### YOUR TASK
Beginning with the line that contains "This screenshot has height=446, width=663.", copy each subsequent line of the data below through the last one, including both ends but not the pictures.

### RECORDS

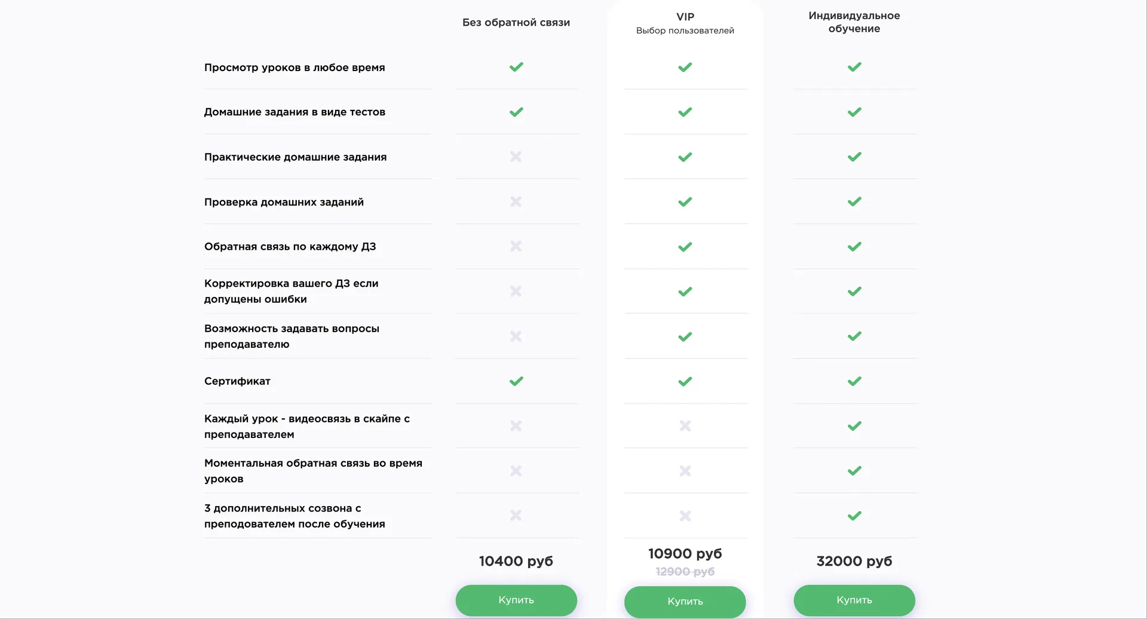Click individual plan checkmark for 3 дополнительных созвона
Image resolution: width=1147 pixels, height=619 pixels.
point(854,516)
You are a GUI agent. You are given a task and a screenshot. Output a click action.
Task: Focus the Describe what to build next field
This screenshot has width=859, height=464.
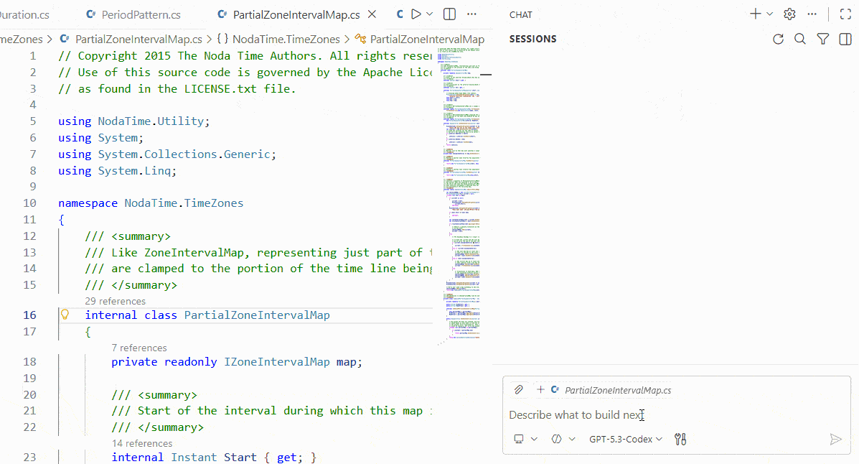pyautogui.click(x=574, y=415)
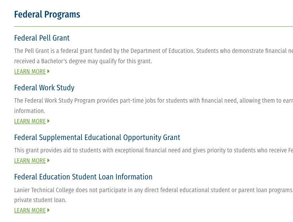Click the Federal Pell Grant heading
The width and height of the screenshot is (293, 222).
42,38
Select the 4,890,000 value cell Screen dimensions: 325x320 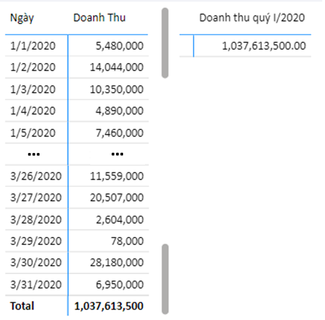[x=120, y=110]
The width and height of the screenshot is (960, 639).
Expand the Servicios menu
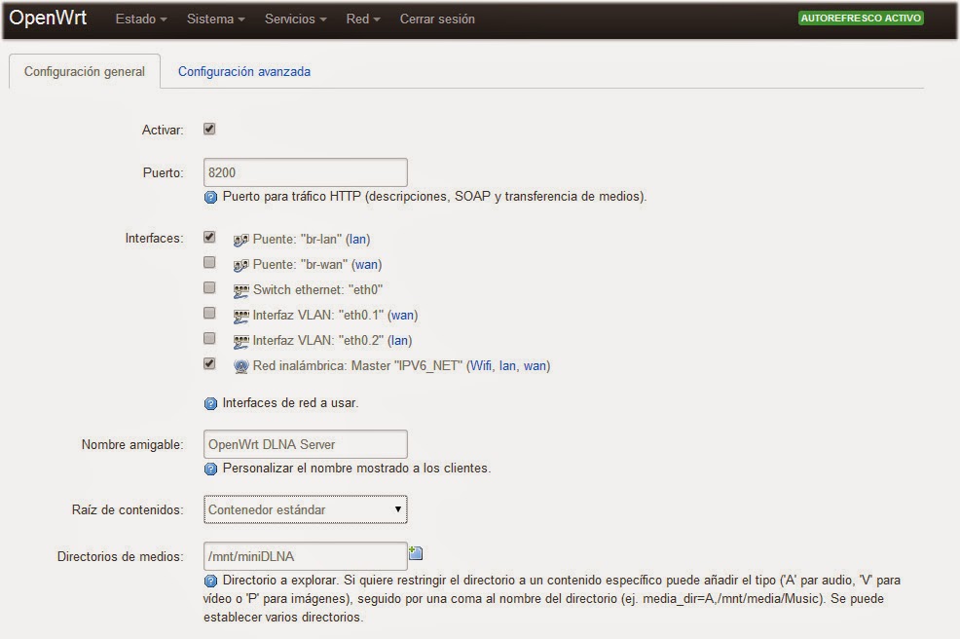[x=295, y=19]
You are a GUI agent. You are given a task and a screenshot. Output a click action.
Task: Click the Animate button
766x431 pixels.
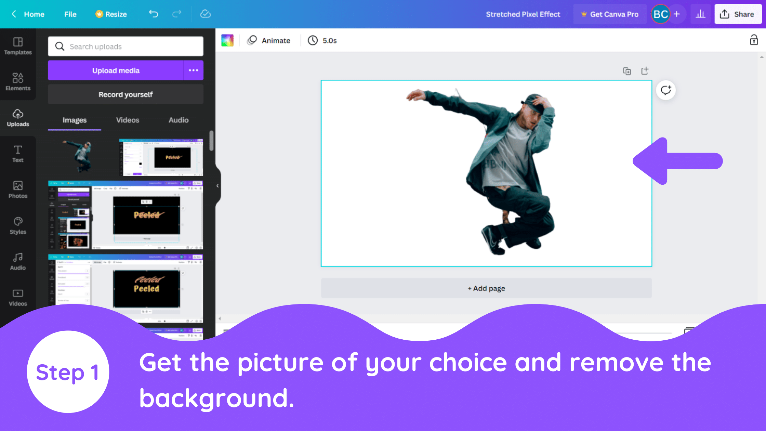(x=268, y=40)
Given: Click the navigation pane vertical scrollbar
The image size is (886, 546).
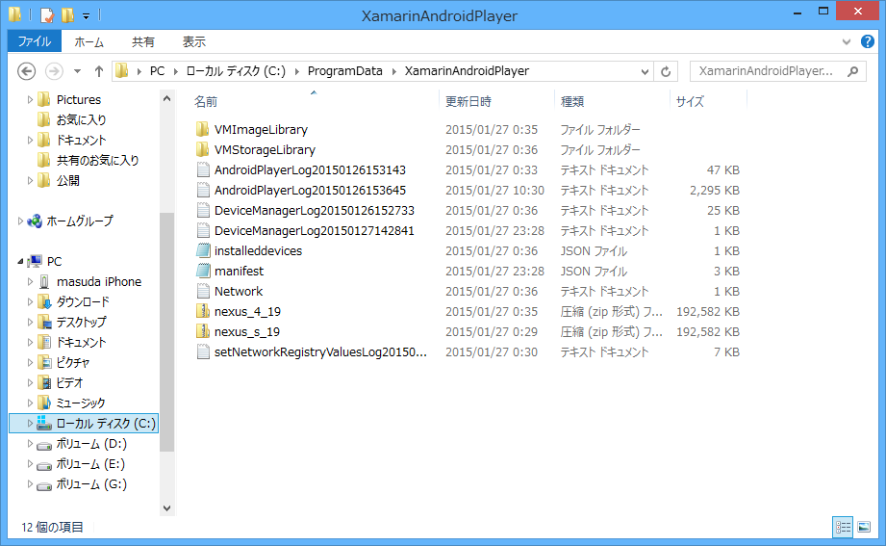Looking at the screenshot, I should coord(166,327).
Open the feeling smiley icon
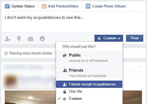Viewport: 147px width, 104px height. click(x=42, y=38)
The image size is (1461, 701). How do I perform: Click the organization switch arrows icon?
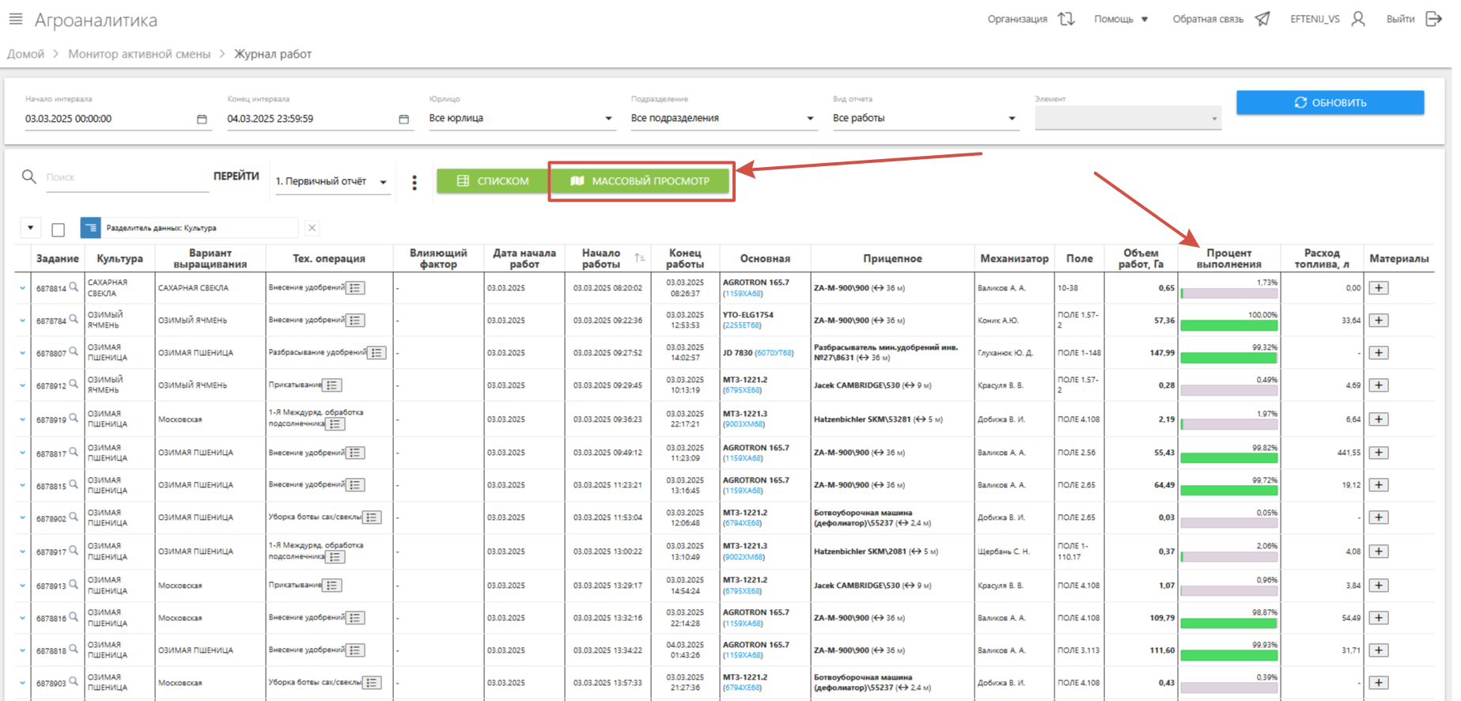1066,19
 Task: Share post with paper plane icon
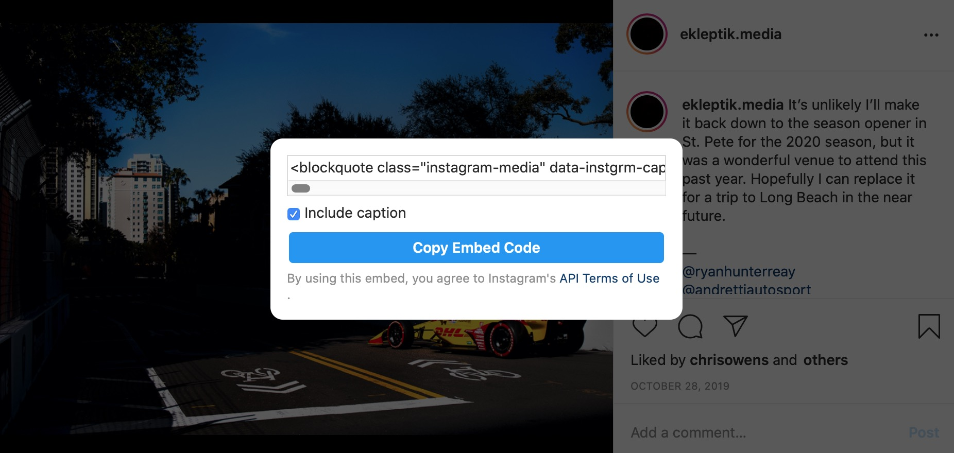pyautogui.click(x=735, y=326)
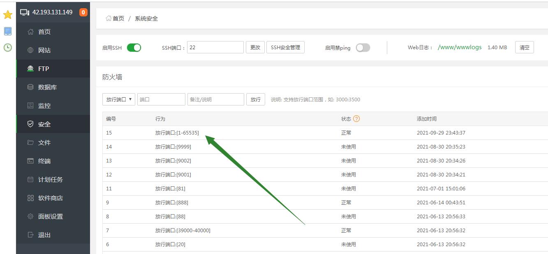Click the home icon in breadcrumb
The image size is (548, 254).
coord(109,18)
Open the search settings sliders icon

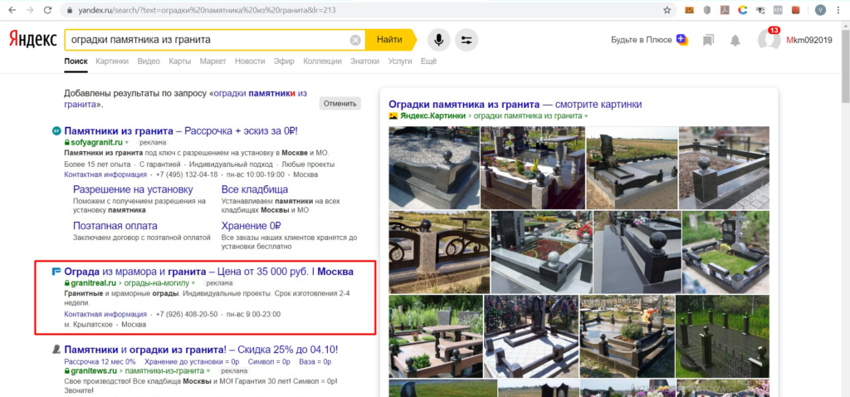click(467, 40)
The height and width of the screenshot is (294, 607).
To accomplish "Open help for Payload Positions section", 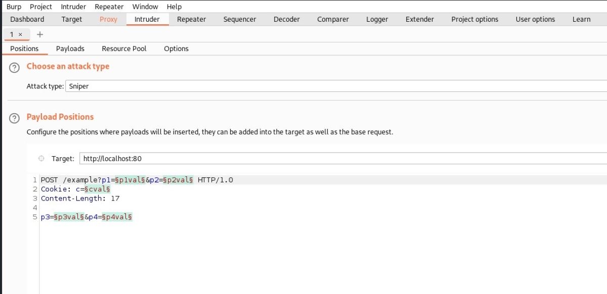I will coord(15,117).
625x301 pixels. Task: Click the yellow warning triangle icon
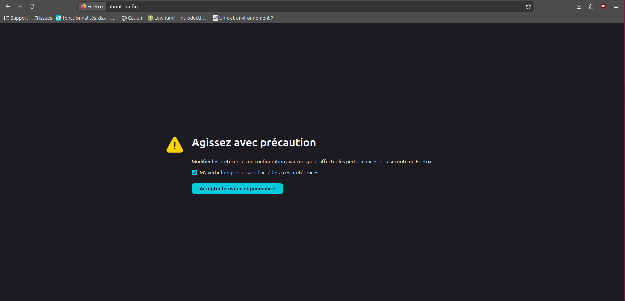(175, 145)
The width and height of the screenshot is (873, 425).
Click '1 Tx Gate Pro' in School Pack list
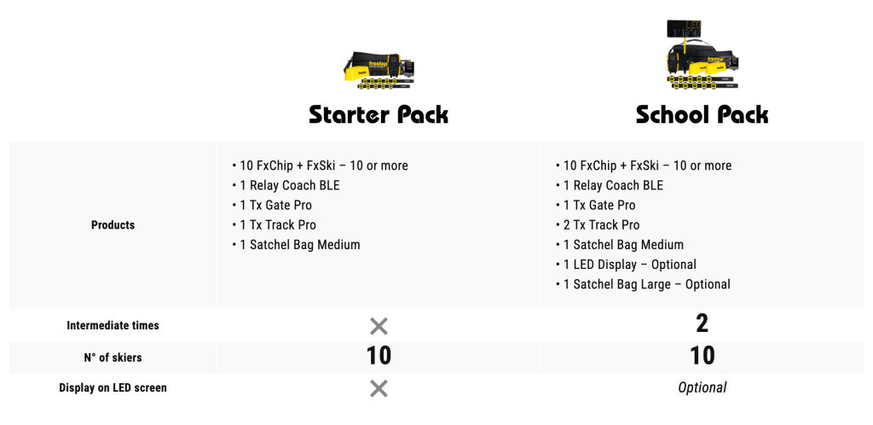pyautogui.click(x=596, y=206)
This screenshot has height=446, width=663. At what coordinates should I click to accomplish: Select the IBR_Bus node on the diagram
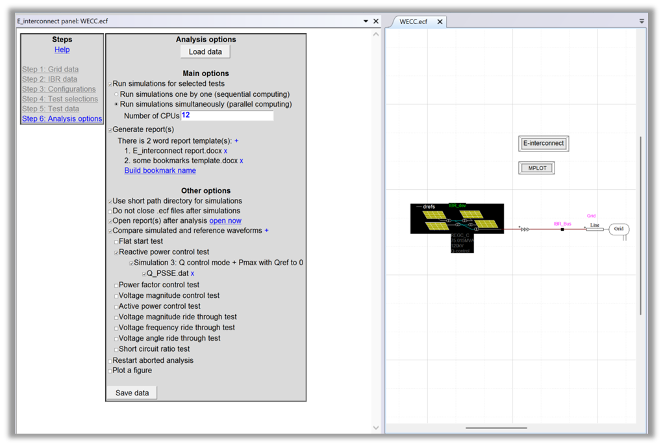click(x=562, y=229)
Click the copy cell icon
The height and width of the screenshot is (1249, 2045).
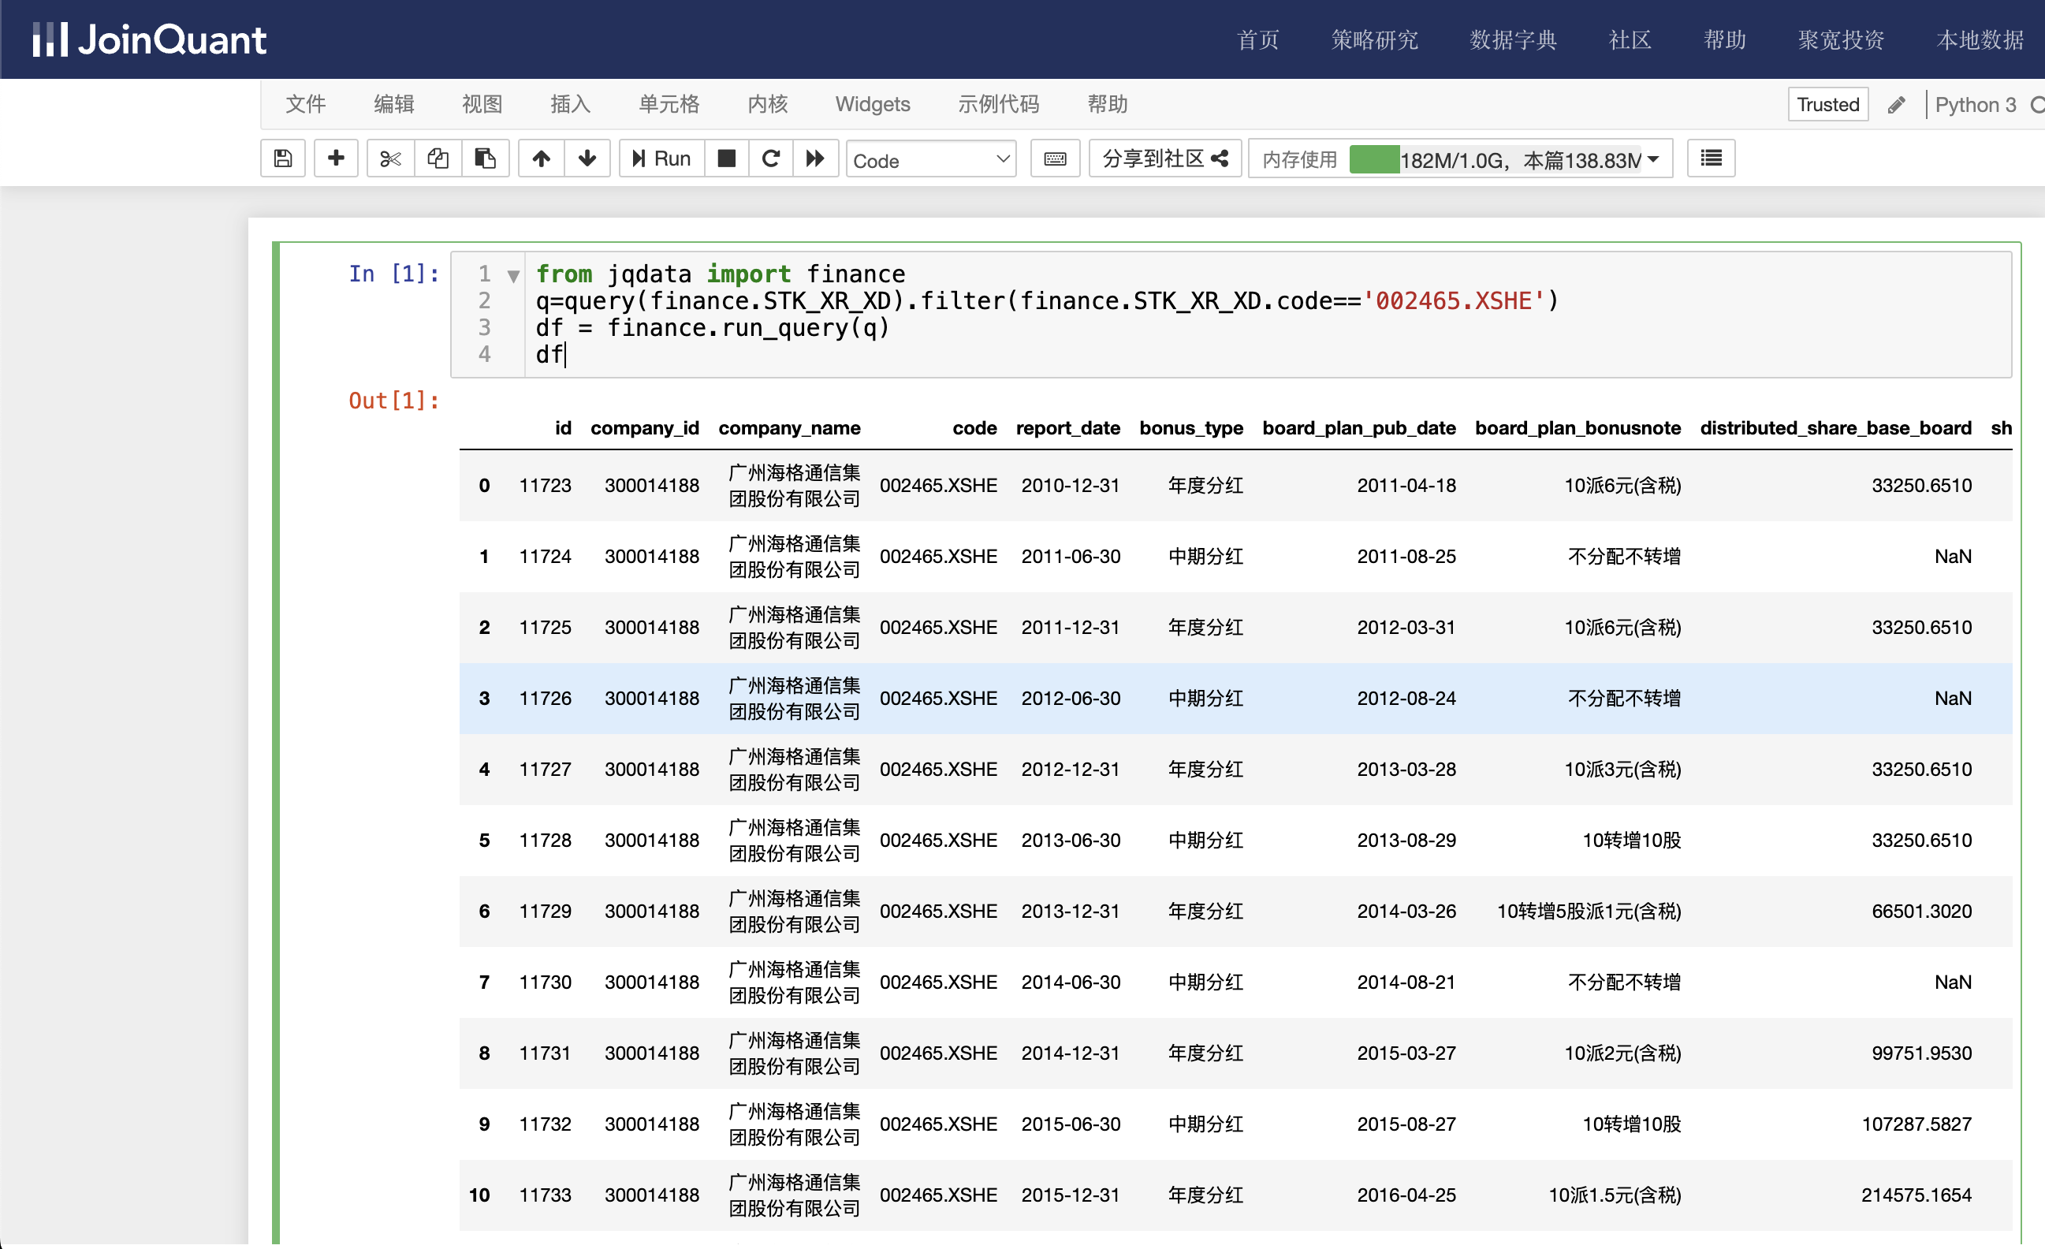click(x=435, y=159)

### REPLY
This screenshot has height=446, width=663. At what coordinates should I click to accomplish: Select the IBR_Bus node on the diagram
click(x=562, y=229)
Click the copy cell icon
The height and width of the screenshot is (1249, 2045).
click(x=435, y=159)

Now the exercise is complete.